*REQUIREMENT 1*.
Retype the passage on Venice's history from "In the opera, Venice" up to and including "scrupulously, constitutional means.".
*REQUIREMENT 2*.
In the passage on Venice's history, who drove refugees from Aquileia into the lagoon settlements in the fifth century?

*TEXT BLOCK*.
++++++
In Italo Calvino’s 1972 novel Le Città Invisibili (invisible cities), the Great Khan expresses surprise that among the many fantastical tales Marco Polo has told him about the extraordinary places he has visited or imagined, he has never once mentioned his homeland. “Where else did you think I was talking about?” says Polo. Asked by the emperor to give a full account of Venice “as it is”, he demurs: “Perhaps I’m afraid that if I talk about Venice it’ll be lost to me. Or perhaps, by talking about other cities, I’ve already been losing it, little by little.” It is a persuasive trope: the city on water, labile and fragile, only ever to be glimpsed as a scintillating reflection of something else.
Appropriately, maybe, Jonathan Keates’s sumptuous and authoritative history of Venice does not begin at the beginning, but rather at a historical re-enactment of the beginning. We have tickets to see Verdi conduct the first performance of Attila at La Fenice (as the former chair of the Venice in Peril Fund—and an official of the Order of the Star of Italy—Keates clearly draws plenty of water on the city’s social and cultural scene). It is 1846, the twilight of Venice’s Babylonian captivity under the Habsburgs; but the dawning of a unified Italy is still two decades away.
In the opera, Venice is portrayed as the mythical creature she has always in some senses been. (Thanks to the silty oblivion of the Venetian lagoon, little survives from her earliest days, so there is nothing much left to contradict the myth.) In the fifth century, a number of small settlements in and around the lagoon are swelled by tides of refugees, driven from Aquileia and elsewhere by rampaging Huns. By around the year 600, this ragtag community will have coalesced into some sort of fixed political entity, with some sort of affiliation to the Byzantine exarchate; and, as of about 700, a leader, or Doge, appointed by distinctively, though not scrupulously, constitutional means.
++++++
(Element lookup records)
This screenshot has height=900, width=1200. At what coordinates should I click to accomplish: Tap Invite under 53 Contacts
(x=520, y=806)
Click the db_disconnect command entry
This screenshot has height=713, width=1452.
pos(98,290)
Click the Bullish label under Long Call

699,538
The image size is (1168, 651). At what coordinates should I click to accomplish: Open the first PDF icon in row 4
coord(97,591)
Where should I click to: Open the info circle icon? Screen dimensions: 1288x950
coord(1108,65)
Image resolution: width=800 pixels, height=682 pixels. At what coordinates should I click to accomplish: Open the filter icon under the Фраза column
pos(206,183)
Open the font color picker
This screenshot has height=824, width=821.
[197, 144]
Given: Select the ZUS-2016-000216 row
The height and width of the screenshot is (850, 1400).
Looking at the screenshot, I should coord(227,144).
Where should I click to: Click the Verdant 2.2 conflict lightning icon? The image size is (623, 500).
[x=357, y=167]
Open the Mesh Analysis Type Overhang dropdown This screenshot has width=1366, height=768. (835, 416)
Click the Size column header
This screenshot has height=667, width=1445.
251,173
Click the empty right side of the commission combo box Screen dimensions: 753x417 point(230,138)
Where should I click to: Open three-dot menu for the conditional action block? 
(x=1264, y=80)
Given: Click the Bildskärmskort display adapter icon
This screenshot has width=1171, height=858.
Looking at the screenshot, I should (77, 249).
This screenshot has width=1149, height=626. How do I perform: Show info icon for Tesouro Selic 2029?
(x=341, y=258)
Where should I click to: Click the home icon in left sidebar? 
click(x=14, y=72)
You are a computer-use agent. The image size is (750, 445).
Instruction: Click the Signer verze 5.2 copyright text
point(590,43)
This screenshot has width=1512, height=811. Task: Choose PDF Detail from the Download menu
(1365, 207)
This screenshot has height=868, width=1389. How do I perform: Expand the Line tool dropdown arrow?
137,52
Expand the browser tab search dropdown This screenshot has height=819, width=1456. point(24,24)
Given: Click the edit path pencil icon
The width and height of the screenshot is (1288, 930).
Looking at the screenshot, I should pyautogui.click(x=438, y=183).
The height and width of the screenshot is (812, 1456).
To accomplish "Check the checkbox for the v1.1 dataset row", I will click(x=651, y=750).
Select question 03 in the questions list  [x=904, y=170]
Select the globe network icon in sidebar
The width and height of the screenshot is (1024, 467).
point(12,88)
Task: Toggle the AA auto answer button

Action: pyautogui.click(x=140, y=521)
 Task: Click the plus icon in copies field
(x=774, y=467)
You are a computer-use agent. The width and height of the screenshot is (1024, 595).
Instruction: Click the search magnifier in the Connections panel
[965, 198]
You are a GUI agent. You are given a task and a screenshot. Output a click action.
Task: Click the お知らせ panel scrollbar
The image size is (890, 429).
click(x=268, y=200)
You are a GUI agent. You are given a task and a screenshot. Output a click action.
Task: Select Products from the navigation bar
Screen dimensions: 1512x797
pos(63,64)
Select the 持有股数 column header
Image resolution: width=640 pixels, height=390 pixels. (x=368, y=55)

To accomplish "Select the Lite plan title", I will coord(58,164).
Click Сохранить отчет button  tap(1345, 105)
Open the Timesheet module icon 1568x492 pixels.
++++++
*TASK ANSWER 1*.
In the opera, Venice is portrayed as the mythical creature she has always in some senses been. (Thanks to the silty oblivion of the Venetian lagoon, little survives from her earliest days, so there is nothing much left to contradict the myth.) In the fifth century, a number of small settlements in and around the lagoon are swelled by tides of refugees, driven from Aquileia and elsewhere by rampaging Huns. By around the year 600, this ragtag community will have coalesced into some sort of fixed political entity, with some sort of affiliation to the Byzantine exarchate; and, as of about 700, a leader, or Doge, appointed by distinctively, though not scrupulously, constitutional means.

*TASK ANSWER 2*.
Rampaging Huns.